Prominent political scientist Dr Don Marshall has described as “good politicking” Prime Minister Mia Mottley’s Budget presentation on Wednesday.
But Marshall, Director of the Sir Arthur Lewis Institute of Social and Economic Studies (SALISES), said that in opting not to deliver a financial statement, Mottley was not obligated to reveal any planned expenditure cuts.
Speaking at the Democratic Labour Party’s weekly lunchtime lecture today, Dr Marshall said: “I want you to recognise that there was no financial statement, so without a financial statement you’re not obliged while standing on the floor to engage in what could be a messy discussion about where the expenditure cuts would be, where they will fall and who will bear the brunt of those measures.
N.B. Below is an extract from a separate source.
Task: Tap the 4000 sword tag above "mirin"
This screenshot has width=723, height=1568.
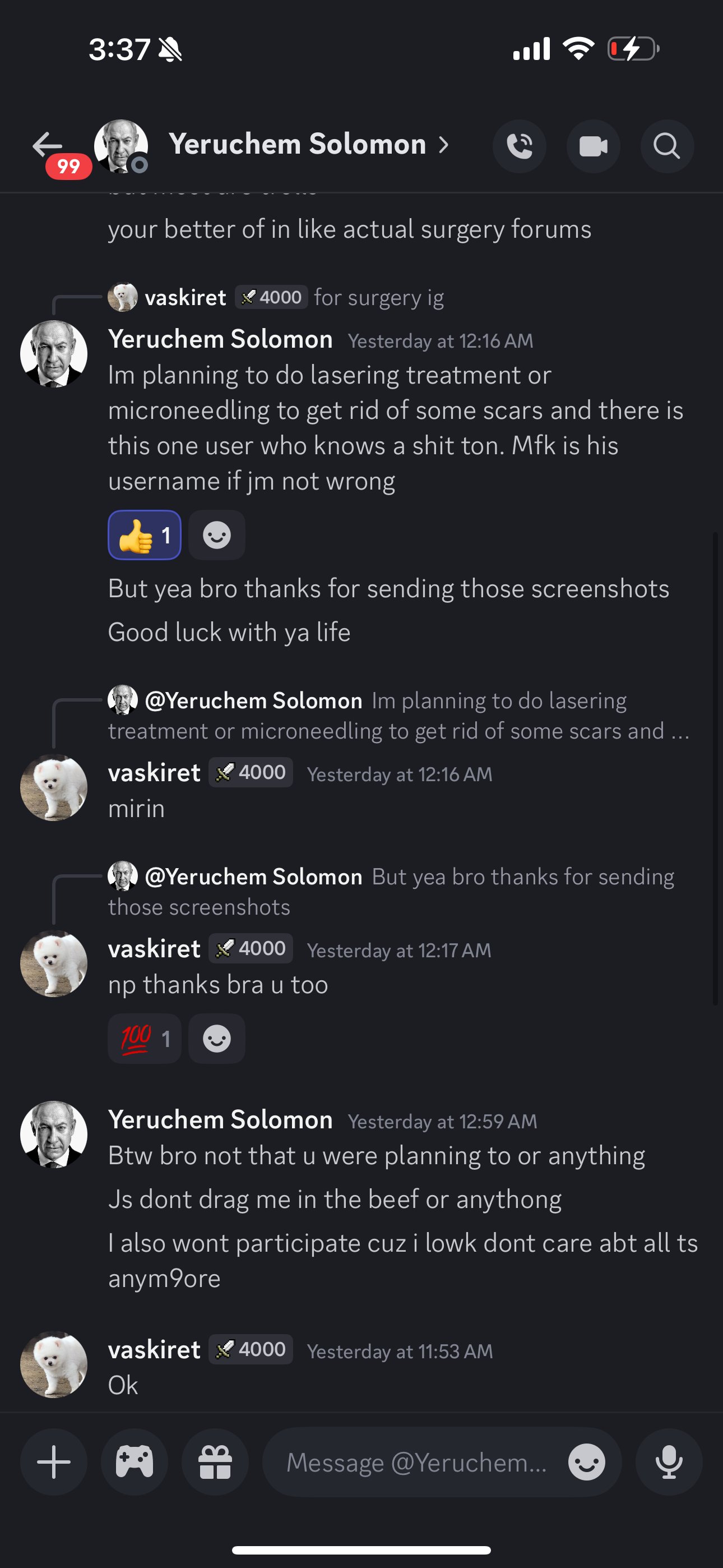Action: [x=251, y=772]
“So you could argue that it is good politics, because ultimately a Minister of Finance is not required to go back to Parliament to discuss expenditure that he or she does not intend to meet or intend to max out,
“So no Financial Statement means good politicking from the point of view of a new Minister of Finance that wants to convince Barbadians to stay the course.”
Despite the Prime Minister having not revealed any planned Budget cuts, Dr Marshall said they should be expected, as Government was obligated to do so by the International Monetary Fund to reach its intended targets.
He pointed out that while cuts up to this point amounted to about “4.5 per cent of the targets”, this meant that “another 1.5 per cent to two per cent” were to go.
He said this meant a further reduction in the size of Government, which had to be sustained throughout the duration of the four-year IMF-backed economic programme.
“So I would hazard to guess that you can expect there will be some expenditure cuts going forward across the Ministries and agencies and that the four-year extended credit programme with the IMF will continue on pace,” the academic said.
From a political perspective, Dr Marshall praised the Prime Minister for her approach, saying she had done a good job in avoiding tough questions which might have been asked if she had chosen to deliver a Financial Statement.
He said: “Regardless of what happens at these annual exercises called Budget speeches, the eye on the prize for the Government of the day is to stay the course and meet the demands of the IMF.
“It is important in the midst of austerity to win confidence and the Minister of Finance is free to try to engender confidence as is possible . . . but on the question of the Budgetary presentation, I think the Minister of Finance did quite excellently in assuring that she avoids a very difficult conversation of Barbados.”
He said that while in Mottley’s budget there had been relief in the area of direct taxation, it could be argued that the cost of living and indirect taxation had risen by the introduction of new property taxes and by the announcement of a 75 per cent hike in bus fares.